O imaginário colonial parece ser a premissa de muitos dos seus pensadores.

QUINN SLOBODIAN

Absolutamente, no sentido de que tudo o que você precisa é de terra e liberdade do estado, e você pode fazer o que quiser. Qualquer um que tenha lido um dos muitos livros fascinantes de história indígena que foram publicados na última década ou mais saberá o quão ridícula essa ideia é.

A "fronteira do homem branco" foi inteiramente o produto de intervenções do estado dos EUA e da assistência do governo dos EUA para derrotar os moradores indígenas anteriores da terra. Isso não fazia parte da maneira de Rothbard ver a história americana. Ele pensava que as populações indígenas não tinham direito à terra por causa de sua maneira quase comunista de organizar a vida e porque não haviam codificado uma versão de propriedade legalmente da maneira que teria legitimidade.

Ele está vagando por aí, pensando sobre o que no passado e no presente ainda pode ser um modelo bonito e viável de organização política. Quando a Guerra Fria começa a chegar ao fim, ele começa a ficar realmente animado com todos os movimentos neonacionalistas. Ele está animado com o fato de que, do império multinacional da URSS, você agora está obtendo um retorno a um modelo de estado-nação wilsoniano de etnia única, território único e idioma único, seja na Estônia, no Cazaquistão ou onde quer que seja.

DANIEL DENVIR

Isso funcionou especialmente bem na Iugoslávia.

Quinn Slobodian

Iugoslávia — ele achou ótimo. O capítulo que escrevi sobre Rothbard se chama “A Maravilhosa Morte do Estado”, porque ele disse, observando a URSS se dissolver: “Não há nada mais bonito para um libertário ver do que a morte do Estado”. Ele também ficou animado com esses movimentos nacionalistas como a Lega Nord na Itália, o Partido da Liberdade Austríaco, o Partido do Povo Suíço na Suíça.

Uma coisa que as pessoas geralmente não percebem é que muitos desses grupos dissidentes ou grupos neonacionalistas daquela época também eram profundamente libertários em suas políticas. Muitas vezes, eles também se opunham ao que viam como socialismo sendo imposto a eles de cima na União Europeia. O Partido da Independência do Reino Unido nasceu daquela época e com o mesmo espírito também. Ele achava que os conservadores tinham ido longe demais para o centro e precisavam ser flanqueados novamente pela direita, em um primeiro rascunho exato do que aconteceria com Nigel Farage e David Cameron na década de 2010.
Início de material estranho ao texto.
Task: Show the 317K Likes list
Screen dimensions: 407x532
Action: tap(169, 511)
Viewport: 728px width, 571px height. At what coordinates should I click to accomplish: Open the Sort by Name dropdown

Outras pessoas que estavam olhando com admiração para o que estava acontecendo na Europa eram conservadores nos Estados Unidos, que estavam conscientemente à direita dos republicanos e conservadores tradicionais. Se você pensar no início dos anos 90, Ronald Reagan acabou de deixar o cargo, e agora você tem George H. W. Bush, e o clima predominante no Partido Republicano é aquele que seria chamado, pelas próprias pessoas, de "neoconservadorismo". A Guerra Fria acabou; agora você pode levar a democracia e o capitalismo para o antigo mundo comunista, e você pode aumentar a presença americana, a pegada militar americana e a participação de mercado americana neste admirável mundo novo após a competição e o conflito do sistema no coração da Europa.

Havia conservadores nos Estados Unidos que não concordavam com isso de forma alguma. Eles achavam que isso deveria ser aproveitado não como uma oportunidade para fazer da América um império global tentando impor a democracia em todos os lugares além de suas fronteiras, buscando "monstros para matar", na famosa citação — mas, em vez disso, que o país deveria aproveitar isso como uma chance de se retirar, de volta à posição isolacionista da qual eles sentiam que a América estava se desviando, no caminho errado, praticamente desde a Primeira Guerra Mundial, mas, na verdade, desde a Segunda Guerra Mundial.

Daniel Denvir

Como exemplificado por Pat Buchanan versus a “nova ordem mundial” de George H. W. Bush.

Quinn Slobodian
Exatamente. Bush não fez nenhum favor a si mesmo ao usar as palavras "nova ordem mundial" em um discurso, o que gerou um trilhão de entradas de blog e tudo mais. Essas pessoas que eram contra o primeiro Bush e os neoconservadores se autodenominavam "paleoconservadores", conscientemente — não somos neo, somos paleo, estamos voltando.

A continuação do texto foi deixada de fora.